CHICAGO--(BUSINESS WIRE)--Barrington, IL resident Janet Angel, CEO of JACOR LLC, has been selected to present a best practices case study discussing the scientific and ecological value of her patented EcoBioClean® technology before the United Nations Environment Programme (UNEP), the leading global environmental authority. Angel’s inventive discovery, a safer, less costly way to treat oil spills, was prompted by the devastating harm caused to the ocean following the Deepwater Horizon incident seven years ago.
Angel is one of only seven international entrepreneurs (and one of only two representatives from the United States) chosen by UNEP and the International Sustainable Chemistry Collaborating Center (ISC3) to speak at a joint workshop on September 14, 2017 in Berlin. The workshop is intended to advance entrepreneurship and start-up initiatives for sustainable chemistry. Participants will include Nobel laureates and other leaders from the environmental and scientific community.
Angel, whose background is in human chemistry, set about developing the EcoBioClean® technology shortly after the 2010 Deepwater Horizon disaster. Her cost-effective, comprehensive green chemistry application rapidly (under ten minutes) reduces a crude oil slick in salt or fresh water to tiny particles. It continues to biodegrade and transform those substances into beneficial materials suitable for aquatic or ground life with total remediation occurring in as little as seven days. The process is analogous to the way microorganisms break down organic waste into the chemical energy and nutrients needed for cellular maintenance and growth.
“As I considered what happened to the ocean following the Deepwater spill, I thought, ‘why not remove toxins from the ocean the way microorganisms and enzymes break down substances in nature?’” Angel explained.
Until now, attempts to treat toxic oil spills relied on methods that included burning off the floating layer of oil, using chemicals or churning the slick with spinners to disperse it, or employing soakers or booms to collect the oil and send the waste to landfills. But these approaches are unable to restore many sites to the public health and the environment standards set by environmental regulators.
Further, cleanup is costly. In 2010, BP spilled over 200 million gallons of crude into the Gulf and spent over $60 billion in cleanup costs. Treatment of the BP spill via EcoBioClean® would have cost $1.02 billion, one-sixtieth (1/60th) the cost.

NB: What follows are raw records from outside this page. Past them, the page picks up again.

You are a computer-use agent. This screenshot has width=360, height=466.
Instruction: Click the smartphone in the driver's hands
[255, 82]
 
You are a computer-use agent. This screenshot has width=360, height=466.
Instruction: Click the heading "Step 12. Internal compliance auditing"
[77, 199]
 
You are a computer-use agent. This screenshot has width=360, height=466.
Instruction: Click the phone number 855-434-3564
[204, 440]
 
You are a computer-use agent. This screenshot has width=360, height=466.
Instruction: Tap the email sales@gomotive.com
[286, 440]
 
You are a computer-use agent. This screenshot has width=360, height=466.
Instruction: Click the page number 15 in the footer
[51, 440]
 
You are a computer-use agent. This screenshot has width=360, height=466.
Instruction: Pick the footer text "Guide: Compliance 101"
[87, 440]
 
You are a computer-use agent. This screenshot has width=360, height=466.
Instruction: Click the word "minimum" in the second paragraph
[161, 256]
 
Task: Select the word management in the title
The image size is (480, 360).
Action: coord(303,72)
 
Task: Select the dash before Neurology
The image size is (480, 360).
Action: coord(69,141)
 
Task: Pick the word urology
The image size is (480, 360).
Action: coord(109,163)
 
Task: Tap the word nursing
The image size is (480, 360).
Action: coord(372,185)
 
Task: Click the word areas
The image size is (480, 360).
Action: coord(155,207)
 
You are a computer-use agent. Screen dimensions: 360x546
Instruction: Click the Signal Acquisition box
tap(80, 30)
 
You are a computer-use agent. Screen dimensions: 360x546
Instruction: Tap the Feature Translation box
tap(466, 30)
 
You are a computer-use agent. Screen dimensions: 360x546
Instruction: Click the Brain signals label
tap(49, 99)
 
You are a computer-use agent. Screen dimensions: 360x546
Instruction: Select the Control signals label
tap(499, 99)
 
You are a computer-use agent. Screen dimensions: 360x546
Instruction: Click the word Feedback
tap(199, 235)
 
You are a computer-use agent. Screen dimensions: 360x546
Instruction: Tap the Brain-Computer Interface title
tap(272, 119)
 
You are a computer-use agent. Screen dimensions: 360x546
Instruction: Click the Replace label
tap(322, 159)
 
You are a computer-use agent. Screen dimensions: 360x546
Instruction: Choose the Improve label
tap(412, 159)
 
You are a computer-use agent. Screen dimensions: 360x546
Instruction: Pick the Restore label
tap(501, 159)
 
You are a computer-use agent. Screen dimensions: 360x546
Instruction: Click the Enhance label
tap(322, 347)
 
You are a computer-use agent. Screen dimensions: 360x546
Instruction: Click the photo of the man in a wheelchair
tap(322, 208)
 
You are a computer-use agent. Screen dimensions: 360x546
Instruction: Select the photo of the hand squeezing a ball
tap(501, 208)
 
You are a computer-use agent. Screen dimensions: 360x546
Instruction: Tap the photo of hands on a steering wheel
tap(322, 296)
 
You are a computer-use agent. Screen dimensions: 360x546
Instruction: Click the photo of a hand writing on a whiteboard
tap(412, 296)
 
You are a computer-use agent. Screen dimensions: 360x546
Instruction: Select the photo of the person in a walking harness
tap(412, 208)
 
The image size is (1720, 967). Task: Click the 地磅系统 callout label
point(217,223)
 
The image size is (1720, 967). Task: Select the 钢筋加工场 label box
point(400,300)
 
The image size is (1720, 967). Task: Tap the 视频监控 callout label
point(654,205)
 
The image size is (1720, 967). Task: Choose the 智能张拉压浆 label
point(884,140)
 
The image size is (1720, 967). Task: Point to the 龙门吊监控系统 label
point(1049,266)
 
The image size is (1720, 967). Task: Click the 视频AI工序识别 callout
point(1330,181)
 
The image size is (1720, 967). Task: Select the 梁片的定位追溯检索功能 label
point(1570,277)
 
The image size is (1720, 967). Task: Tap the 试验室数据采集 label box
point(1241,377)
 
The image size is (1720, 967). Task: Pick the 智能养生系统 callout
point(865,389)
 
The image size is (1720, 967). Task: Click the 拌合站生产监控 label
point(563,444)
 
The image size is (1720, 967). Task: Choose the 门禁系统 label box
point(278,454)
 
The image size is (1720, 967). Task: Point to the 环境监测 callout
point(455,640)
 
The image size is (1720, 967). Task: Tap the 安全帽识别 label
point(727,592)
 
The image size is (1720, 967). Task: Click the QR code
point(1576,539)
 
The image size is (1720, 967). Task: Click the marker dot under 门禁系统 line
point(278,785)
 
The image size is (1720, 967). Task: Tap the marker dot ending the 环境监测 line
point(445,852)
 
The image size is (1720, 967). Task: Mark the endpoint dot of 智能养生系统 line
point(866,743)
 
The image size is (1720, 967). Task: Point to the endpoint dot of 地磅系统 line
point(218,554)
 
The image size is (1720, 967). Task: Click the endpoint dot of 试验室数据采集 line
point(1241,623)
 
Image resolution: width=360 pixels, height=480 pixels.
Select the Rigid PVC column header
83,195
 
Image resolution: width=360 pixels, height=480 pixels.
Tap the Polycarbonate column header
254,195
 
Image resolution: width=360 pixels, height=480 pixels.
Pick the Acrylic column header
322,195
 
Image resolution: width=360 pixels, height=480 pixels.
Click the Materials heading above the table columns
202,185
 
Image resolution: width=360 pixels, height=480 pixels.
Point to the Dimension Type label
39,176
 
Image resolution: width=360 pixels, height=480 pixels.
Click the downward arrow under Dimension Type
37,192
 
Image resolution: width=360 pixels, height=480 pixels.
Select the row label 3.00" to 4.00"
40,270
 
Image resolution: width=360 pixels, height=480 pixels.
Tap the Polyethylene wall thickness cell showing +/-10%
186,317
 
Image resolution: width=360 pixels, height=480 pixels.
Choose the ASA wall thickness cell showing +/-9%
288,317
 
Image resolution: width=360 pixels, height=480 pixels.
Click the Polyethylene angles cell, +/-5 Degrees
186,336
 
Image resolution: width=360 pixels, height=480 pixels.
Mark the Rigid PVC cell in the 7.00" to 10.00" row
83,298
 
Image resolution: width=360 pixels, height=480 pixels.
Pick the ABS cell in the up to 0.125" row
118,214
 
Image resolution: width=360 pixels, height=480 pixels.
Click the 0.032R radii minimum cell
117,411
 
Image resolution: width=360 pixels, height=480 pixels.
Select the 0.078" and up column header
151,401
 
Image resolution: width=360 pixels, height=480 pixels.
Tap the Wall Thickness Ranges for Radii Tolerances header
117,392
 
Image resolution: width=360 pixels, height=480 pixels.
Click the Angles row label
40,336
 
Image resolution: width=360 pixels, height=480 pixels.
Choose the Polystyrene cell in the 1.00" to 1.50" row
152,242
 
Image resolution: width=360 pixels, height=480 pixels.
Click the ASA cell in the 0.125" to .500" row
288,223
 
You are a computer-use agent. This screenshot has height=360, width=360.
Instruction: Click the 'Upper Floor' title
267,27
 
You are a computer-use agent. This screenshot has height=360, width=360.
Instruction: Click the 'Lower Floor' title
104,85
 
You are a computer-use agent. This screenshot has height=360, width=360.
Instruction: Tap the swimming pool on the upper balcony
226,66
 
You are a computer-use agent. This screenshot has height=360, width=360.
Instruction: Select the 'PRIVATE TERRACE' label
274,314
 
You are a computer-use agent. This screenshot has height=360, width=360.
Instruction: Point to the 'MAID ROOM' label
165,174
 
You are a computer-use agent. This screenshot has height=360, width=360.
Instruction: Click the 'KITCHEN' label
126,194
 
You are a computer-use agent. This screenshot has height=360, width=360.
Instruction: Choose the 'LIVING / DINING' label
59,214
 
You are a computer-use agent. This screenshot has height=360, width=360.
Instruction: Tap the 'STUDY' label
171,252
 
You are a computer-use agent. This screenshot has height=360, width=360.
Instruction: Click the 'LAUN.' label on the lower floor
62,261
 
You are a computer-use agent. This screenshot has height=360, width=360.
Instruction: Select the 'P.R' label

“Despite preventative measures, there will continue to be oil and petrochemical spills due to accidents on drilling rigs, human error, degradation of underground piping, natural disasters, and more,” said Angel. “But we now have the benefit of promising technology that can mitigate this harm, reducing human health risks and protecting our environment.”
“I look forward to sharing our approach with the global scientific community at the U.N. and with other leaders in the public and private sectors in the near term,” Angel said.